Bitmessage is an encrypted, peer to peer messaging protocol. It provides strong privacy guarantees by encrypting messages with a public key and then distributing them through the network without a recipient address. The idea is that each node will receive every message and try to decrypt it with their private keys. If a message cannot be decrypted then it wasn’t intended for your node but no one else knows so that’s how receiver anonymity is achieved. In addition to this the protocol employs proof of work to prevent spam so with all this overhead and latency, Bitmessage is more analogous to email rather than instant messaging.

The reference implementation of Bitmessage is called PyBitmessage and stores data in an SQLite file called messages.dat and may be found in a number of places including $BITMESSAGE_HOME, $XDG_CONFIG_HOME/PyBitmessage/ or $HOME/PyBitmessage/ (PyBitmessage searches for paths in this order at startup).

RAW RECORDS
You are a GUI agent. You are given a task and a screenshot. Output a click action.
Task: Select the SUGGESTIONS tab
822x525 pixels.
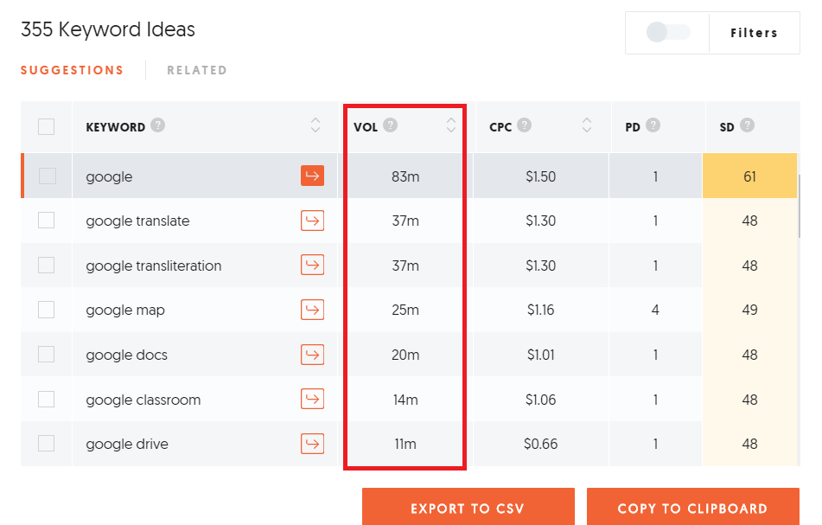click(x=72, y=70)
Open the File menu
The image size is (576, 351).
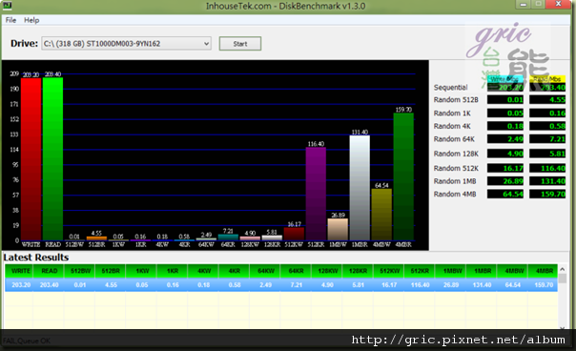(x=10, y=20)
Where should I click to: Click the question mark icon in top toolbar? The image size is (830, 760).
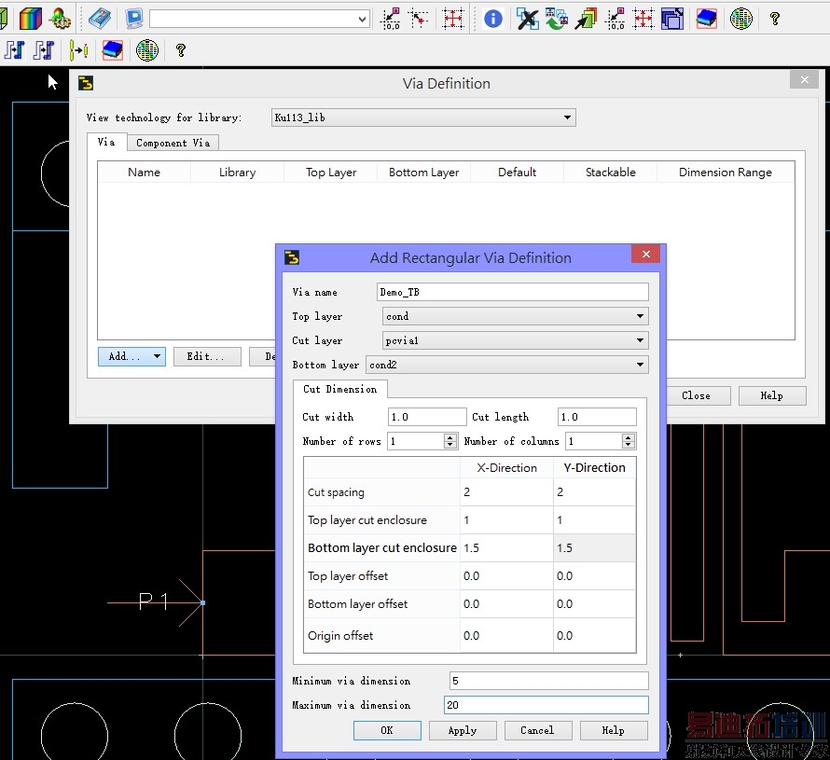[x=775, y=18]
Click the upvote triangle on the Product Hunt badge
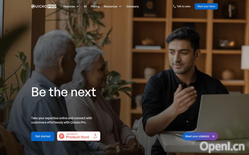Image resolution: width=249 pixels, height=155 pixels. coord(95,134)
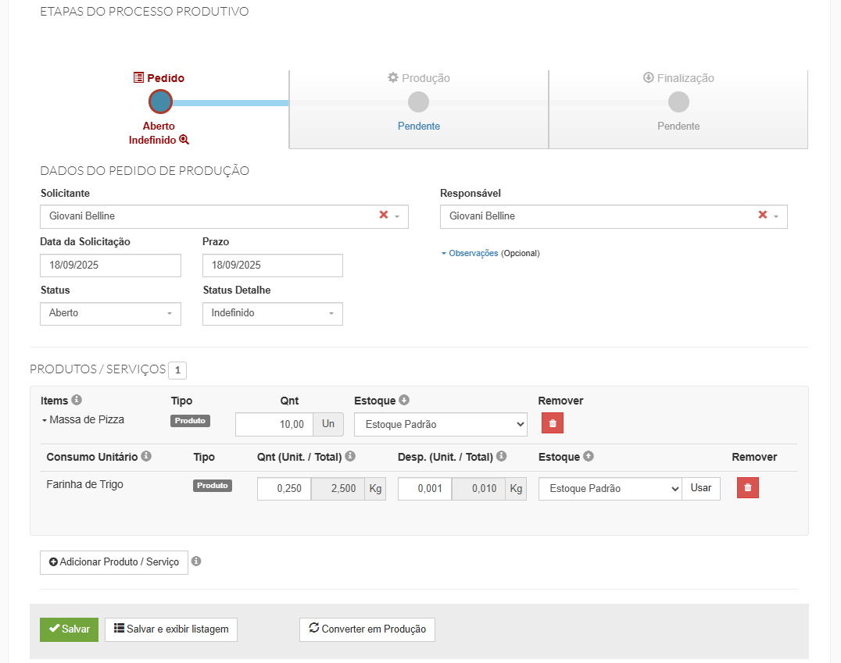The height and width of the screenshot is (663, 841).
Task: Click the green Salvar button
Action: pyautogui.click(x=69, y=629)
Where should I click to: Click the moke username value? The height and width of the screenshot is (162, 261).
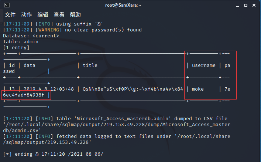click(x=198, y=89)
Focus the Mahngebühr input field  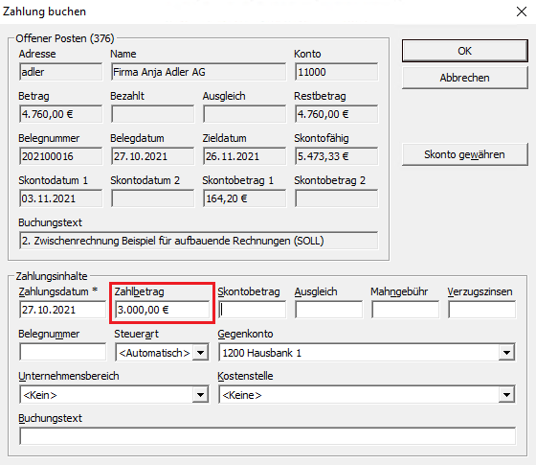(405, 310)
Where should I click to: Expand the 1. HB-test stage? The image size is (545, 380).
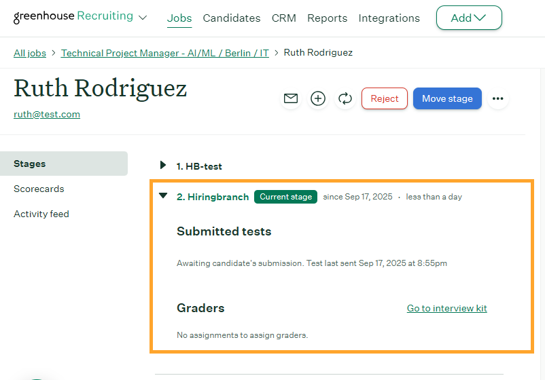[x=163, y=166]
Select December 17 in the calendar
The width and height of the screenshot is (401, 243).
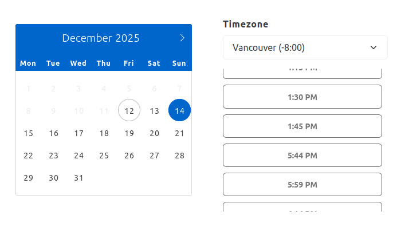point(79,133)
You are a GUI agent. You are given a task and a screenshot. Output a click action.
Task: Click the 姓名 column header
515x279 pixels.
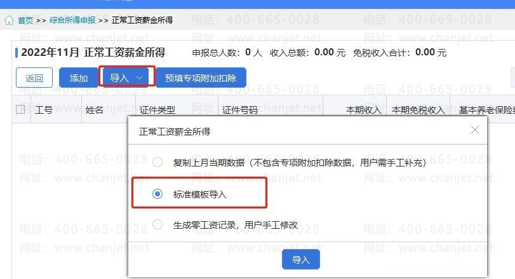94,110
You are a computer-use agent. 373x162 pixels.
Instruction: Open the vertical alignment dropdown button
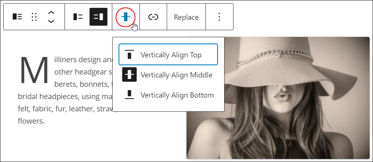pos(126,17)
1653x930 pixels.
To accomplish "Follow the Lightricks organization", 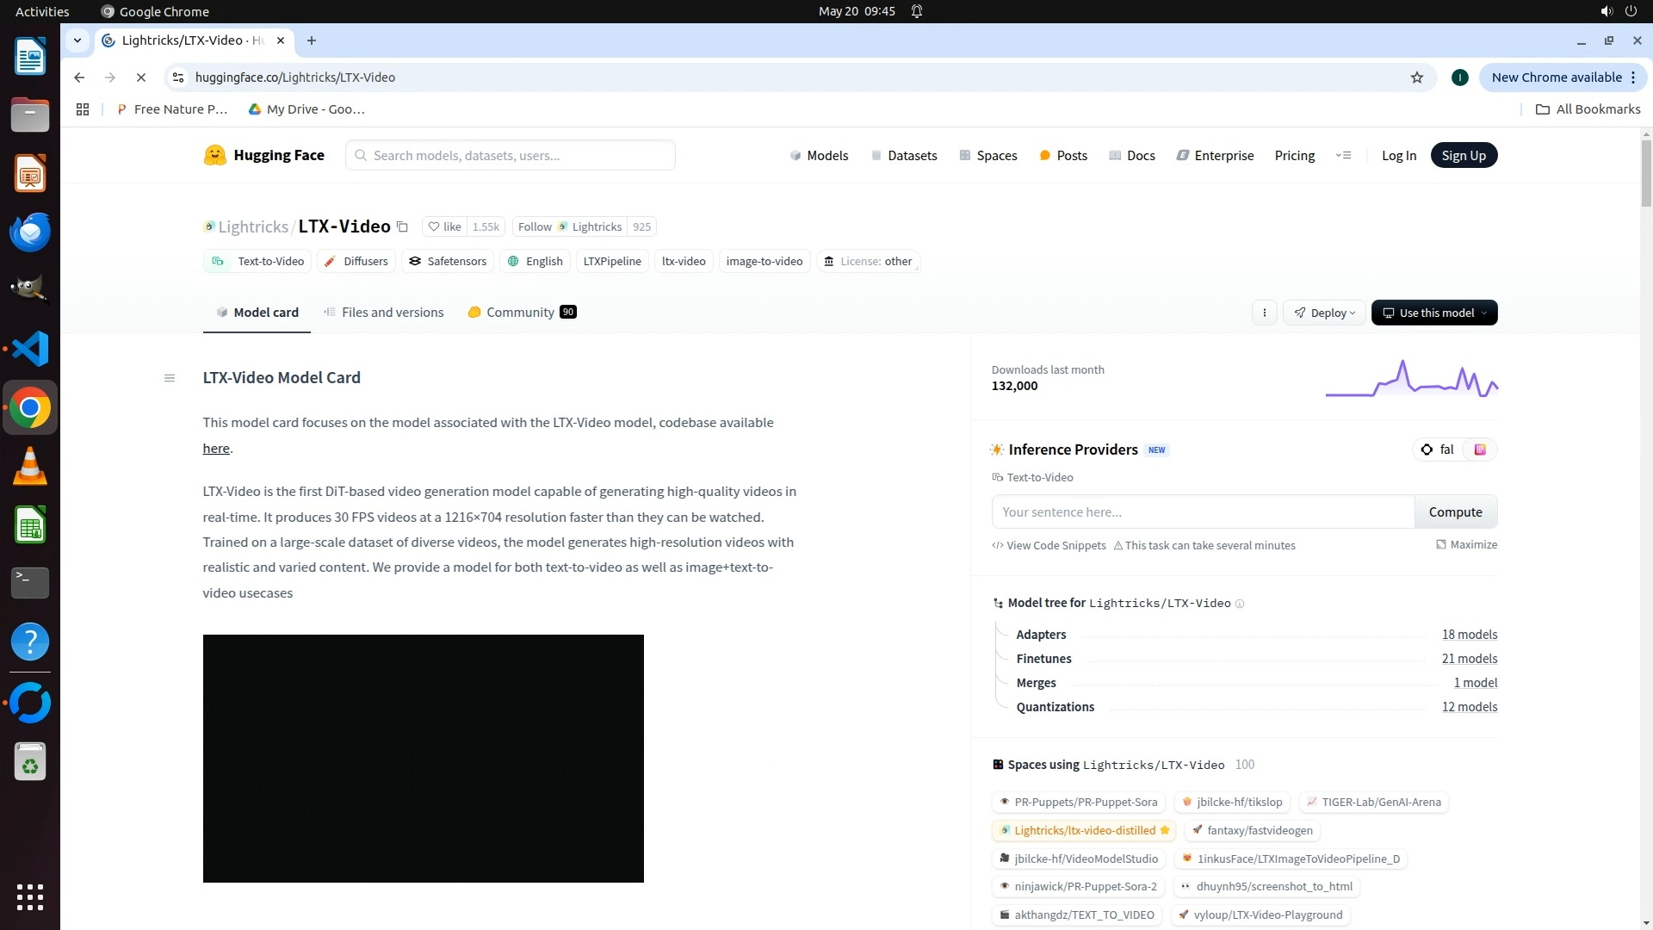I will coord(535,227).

CHALLENGES
**A.** In the Bitmessage passage above, set down the wording from "The reference implementation" to "order at startup)." with no changes.
**B.** Decide whether each statement agrees with the Bitmessage passage. Answer yes or no, and quote the words from the passage that settle it.
(i) Bitmessage distributes messages through the network with a recipient address attached.
(ii) At startup, PyBitmessage checks $HOME/PyBitmessage/ before $BITMESSAGE_HOME.
(iii) The protocol uses proof of work to prevent spam.

COMPLETE ANSWERS
**A.**
The reference implementation of Bitmessage is called PyBitmessage and stores data in an SQLite file called messages.dat and may be found in a number of places including $BITMESSAGE_HOME, $XDG_CONFIG_HOME/PyBitmessage/ or $HOME/PyBitmessage/ (PyBitmessage searches for paths in this order at startup).

**B.**
(i) No: "distributing them through the network without a recipient address"
(ii) No: "$BITMESSAGE_HOME, $XDG_CONFIG_HOME/PyBitmessage/ or $HOME/PyBitmessage/ (PyBitmessage searches for paths in this order at startup)"
(iii) Yes: "the protocol employs proof of work to prevent spam"